The double-processing problem¶
Two workers running in parallel both query:
SELECT short_code FROM pastes
WHERE expires_at < now()
AND status = 'NOT_EXPIRED'
LIMIT 1000
They get overlapping results. Both pick up the same 1000 rows. Both decrement ref_count, both delete from S3, both delete from Postgres. The result:
- ref_count goes to -1 (wrong)
- S3 delete called twice (harmless but wasteful)
- Second Postgres DELETE fails silently (row already gone)
At best this is wasteful. At worst it corrupts ref_count, which causes content to be deleted while other pastes still reference it — breaking those pastes permanently.
Redis distributed lock + status transition¶
The solution has two parts working together:
Part 1 — Redis distributed lock
Before a worker starts processing a batch, it acquires a Redis lock with a short TTL (e.g. 30 seconds). Only one worker holds the lock at a time. Other workers fail fast on lock acquisition and wait before retrying.
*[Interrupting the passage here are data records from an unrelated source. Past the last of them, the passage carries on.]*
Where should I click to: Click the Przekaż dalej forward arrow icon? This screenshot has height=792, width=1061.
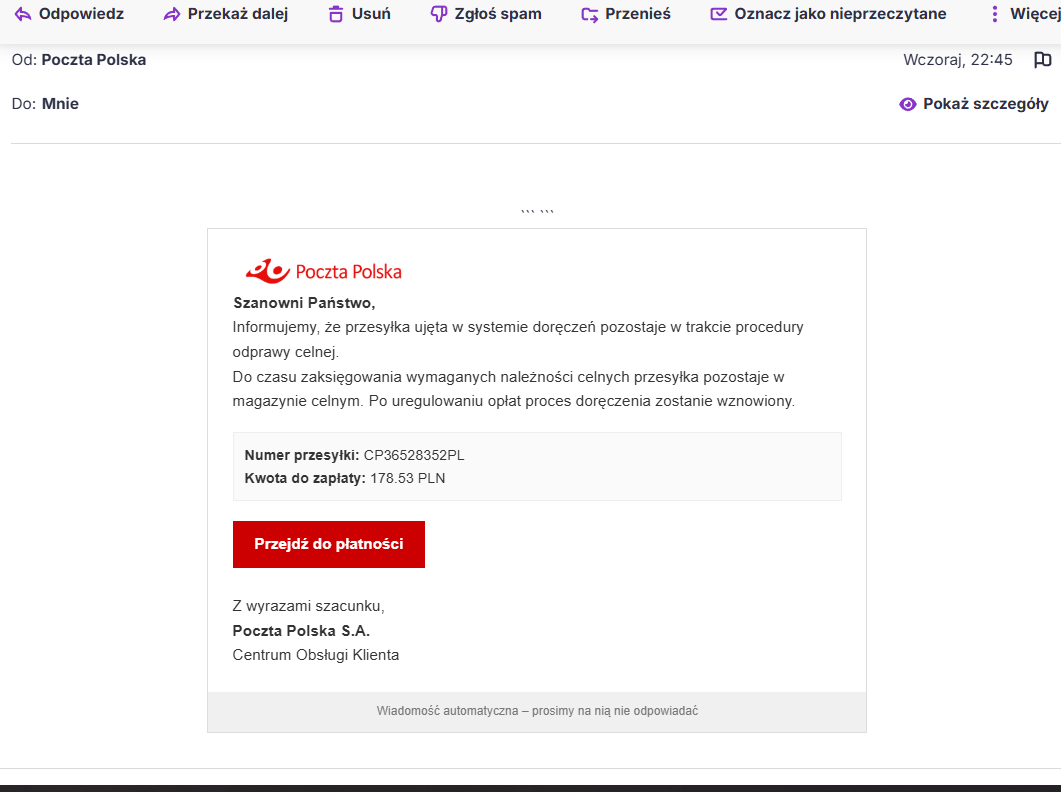[172, 14]
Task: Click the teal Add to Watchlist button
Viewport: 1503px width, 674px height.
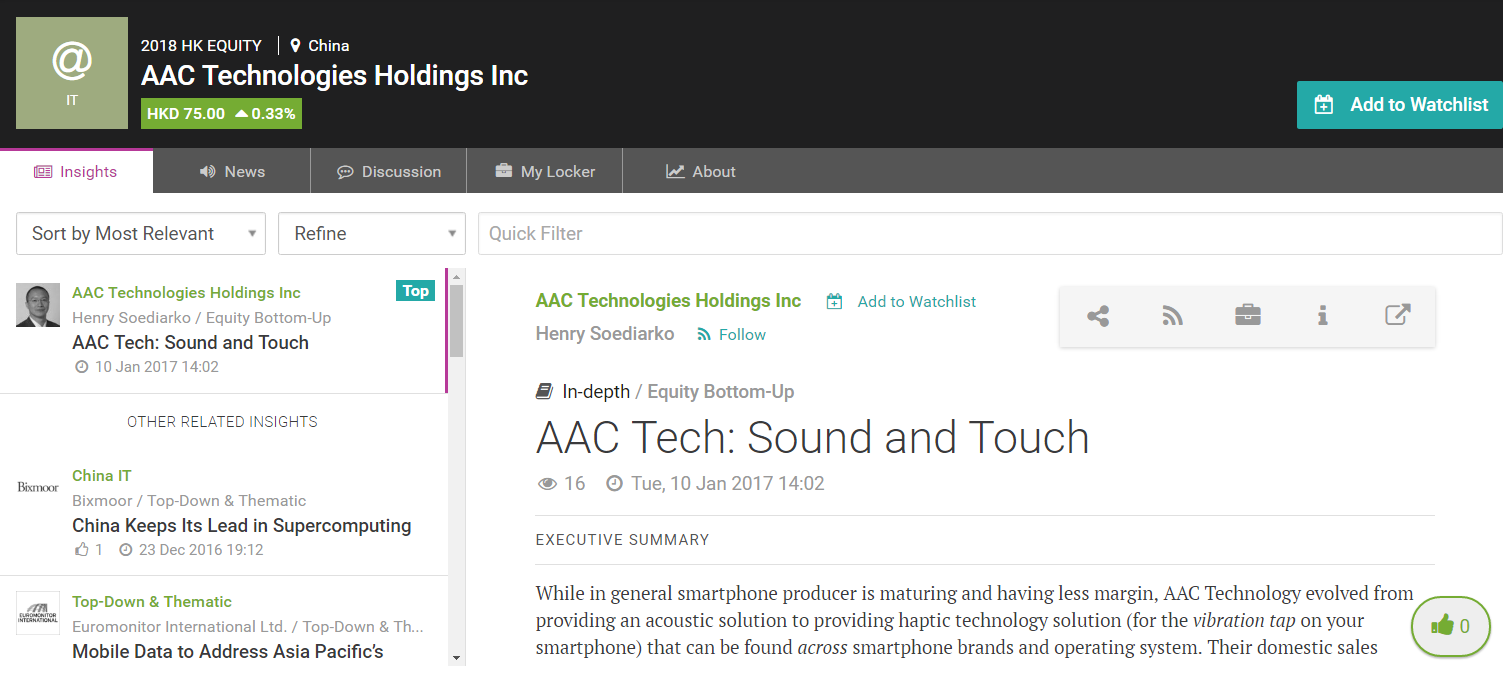Action: pos(1399,105)
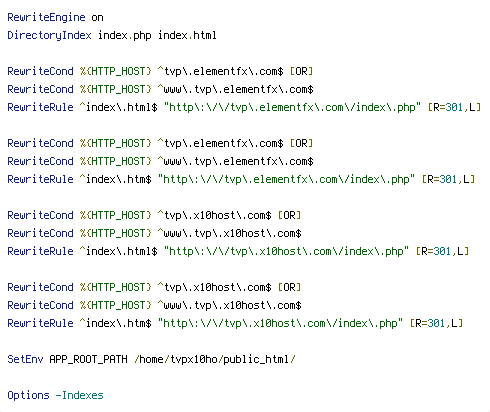The height and width of the screenshot is (412, 490).
Task: Click the DirectoryIndex directive on line two
Action: pyautogui.click(x=49, y=35)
This prevents two workers from querying the same rows simultaneously.
Part 2 — Status transition to DELETION_IN_PROGRESS
Once a worker acquires the lock and fetches a batch, it immediately marks those rows:
UPDATE pastes
SET status = 'DELETION_IN_PROGRESS',
deletion_initiated_at = now()
WHERE short_code IN (...)
Then it releases the lock. Now other workers can acquire the lock and fetch the next batch — but their query filters WHERE status = 'NOT_EXPIRED', so they never see rows already claimed.
Worker 1: acquires lock → fetches batch A → marks DELETION_IN_PROGRESS → releases lock → processes batch A
Worker 2: acquires lock → fetches batch B (NOT_EXPIRED only) → marks DELETION_IN_PROGRESS → releases lock → processes batch B
Worker 3: acquires lock → fetches batch C → ...
Workers process their batches in parallel with no overlap. The lock is only held for the brief window of fetching and marking — processing happens lock-free.
Scheduling¶
Workers run nightly starting at midnight. Each worker loops continuously — fetch batch, mark, process, repeat — until no more NOT_EXPIRED rows with expires_at < now() are found. Then it sleeps until the next scheduled run.